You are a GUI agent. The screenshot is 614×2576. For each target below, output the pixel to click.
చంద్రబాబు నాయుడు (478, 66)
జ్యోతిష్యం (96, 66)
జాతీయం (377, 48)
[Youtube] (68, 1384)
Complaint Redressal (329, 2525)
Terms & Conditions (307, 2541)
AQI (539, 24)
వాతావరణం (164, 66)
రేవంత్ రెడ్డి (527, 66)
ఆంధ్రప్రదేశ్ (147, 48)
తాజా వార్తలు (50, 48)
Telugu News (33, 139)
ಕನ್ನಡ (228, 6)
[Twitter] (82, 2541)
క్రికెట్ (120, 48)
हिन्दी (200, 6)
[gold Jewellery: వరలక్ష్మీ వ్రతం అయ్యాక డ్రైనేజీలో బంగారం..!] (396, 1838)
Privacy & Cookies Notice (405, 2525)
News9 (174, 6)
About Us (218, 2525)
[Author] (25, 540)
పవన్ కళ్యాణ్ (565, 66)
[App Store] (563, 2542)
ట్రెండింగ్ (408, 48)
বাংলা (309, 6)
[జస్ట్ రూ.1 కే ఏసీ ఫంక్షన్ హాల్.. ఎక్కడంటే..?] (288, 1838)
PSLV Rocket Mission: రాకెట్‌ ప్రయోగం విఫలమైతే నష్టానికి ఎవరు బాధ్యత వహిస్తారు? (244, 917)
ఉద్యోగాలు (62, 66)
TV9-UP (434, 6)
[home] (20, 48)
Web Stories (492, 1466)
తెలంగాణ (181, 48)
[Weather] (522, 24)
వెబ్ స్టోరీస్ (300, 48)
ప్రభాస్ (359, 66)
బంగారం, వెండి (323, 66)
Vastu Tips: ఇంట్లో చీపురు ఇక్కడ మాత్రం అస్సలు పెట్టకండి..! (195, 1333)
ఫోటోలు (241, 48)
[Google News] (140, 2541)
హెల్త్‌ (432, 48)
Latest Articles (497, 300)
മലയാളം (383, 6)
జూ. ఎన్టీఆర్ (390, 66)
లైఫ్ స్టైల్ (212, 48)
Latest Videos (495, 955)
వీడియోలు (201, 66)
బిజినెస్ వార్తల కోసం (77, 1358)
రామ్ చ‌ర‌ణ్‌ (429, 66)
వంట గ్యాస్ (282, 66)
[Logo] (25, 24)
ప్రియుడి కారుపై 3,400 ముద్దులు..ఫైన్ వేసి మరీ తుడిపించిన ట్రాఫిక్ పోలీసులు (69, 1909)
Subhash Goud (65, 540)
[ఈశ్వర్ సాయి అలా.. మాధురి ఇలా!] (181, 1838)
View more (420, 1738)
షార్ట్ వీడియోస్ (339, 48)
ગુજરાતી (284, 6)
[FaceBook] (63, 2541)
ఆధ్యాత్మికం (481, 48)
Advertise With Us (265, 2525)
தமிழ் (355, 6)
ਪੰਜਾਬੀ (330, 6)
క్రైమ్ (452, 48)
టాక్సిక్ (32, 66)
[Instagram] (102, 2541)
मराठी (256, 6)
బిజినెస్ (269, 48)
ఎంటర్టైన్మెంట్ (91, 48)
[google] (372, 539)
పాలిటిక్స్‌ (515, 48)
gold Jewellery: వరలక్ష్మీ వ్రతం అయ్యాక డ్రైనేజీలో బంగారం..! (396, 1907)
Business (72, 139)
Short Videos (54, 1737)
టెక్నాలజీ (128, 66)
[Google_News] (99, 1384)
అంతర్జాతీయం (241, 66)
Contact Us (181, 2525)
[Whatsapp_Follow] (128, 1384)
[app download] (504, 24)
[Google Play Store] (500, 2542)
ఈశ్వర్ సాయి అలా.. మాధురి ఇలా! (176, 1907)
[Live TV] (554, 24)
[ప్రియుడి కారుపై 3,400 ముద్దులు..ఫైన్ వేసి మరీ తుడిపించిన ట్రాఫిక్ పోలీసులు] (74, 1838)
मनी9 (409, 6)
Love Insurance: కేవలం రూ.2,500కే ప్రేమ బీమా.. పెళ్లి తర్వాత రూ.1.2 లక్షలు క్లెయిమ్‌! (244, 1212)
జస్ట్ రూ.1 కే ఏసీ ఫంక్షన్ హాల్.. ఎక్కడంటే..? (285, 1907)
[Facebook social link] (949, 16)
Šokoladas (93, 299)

> **Exercise directions**: Word for word, restate the lines of the listing above starting at the line with "ఫోటోలు (241, 48)" and ending at the line with "[FaceBook] (63, 2541)", and nothing outside them.

> **Task result**:
ఫోటోలు (241, 48)
[Google News] (140, 2541)
హెల్త్‌ (432, 48)
Latest Articles (497, 300)
മലയാളം (383, 6)
జూ. ఎన్టీఆర్ (390, 66)
లైఫ్ స్టైల్ (212, 48)
Latest Videos (495, 955)
వీడియోలు (201, 66)
బిజినెస్ వార్తల కోసం (77, 1358)
రామ్ చ‌ర‌ణ్‌ (429, 66)
వంట గ్యాస్ (282, 66)
[Logo] (25, 24)
ప్రియుడి కారుపై 3,400 ముద్దులు..ఫైన్ వేసి మరీ తుడిపించిన ట్రాఫిక్ పోలీసులు (69, 1909)
Subhash Goud (65, 540)
[ఈశ్వర్ సాయి అలా.. మాధురి ఇలా!] (181, 1838)
View more (420, 1738)
షార్ట్ వీడియోస్ (339, 48)
ગુજરાતી (284, 6)
[FaceBook] (63, 2541)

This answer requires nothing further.